▸ Task to carry out:
From the records below, copy out each line that has the word "table".

::: Records supplied

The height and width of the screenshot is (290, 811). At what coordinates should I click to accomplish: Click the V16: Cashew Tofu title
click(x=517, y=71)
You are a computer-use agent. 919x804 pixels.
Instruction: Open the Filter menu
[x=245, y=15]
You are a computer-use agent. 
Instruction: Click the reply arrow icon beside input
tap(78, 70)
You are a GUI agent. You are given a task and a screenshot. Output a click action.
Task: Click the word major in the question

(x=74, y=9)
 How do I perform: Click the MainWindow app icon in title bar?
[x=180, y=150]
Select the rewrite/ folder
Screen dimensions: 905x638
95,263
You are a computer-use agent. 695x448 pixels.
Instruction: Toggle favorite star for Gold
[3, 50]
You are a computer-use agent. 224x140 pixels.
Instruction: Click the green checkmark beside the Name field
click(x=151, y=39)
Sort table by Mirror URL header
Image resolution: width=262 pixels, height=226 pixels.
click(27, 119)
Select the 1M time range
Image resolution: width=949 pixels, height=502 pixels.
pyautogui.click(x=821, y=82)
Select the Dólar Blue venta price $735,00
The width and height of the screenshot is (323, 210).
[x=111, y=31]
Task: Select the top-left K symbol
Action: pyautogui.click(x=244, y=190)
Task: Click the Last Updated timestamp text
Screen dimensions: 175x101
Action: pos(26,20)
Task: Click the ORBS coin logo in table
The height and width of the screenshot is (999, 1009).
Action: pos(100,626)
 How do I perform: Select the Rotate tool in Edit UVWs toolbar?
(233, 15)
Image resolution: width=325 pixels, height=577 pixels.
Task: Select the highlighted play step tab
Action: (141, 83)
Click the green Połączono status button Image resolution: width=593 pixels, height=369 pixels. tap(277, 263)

::::::

▸ Completed exercise:
Sort table by Mirror URL header
Task: Click the ORBS coin logo in table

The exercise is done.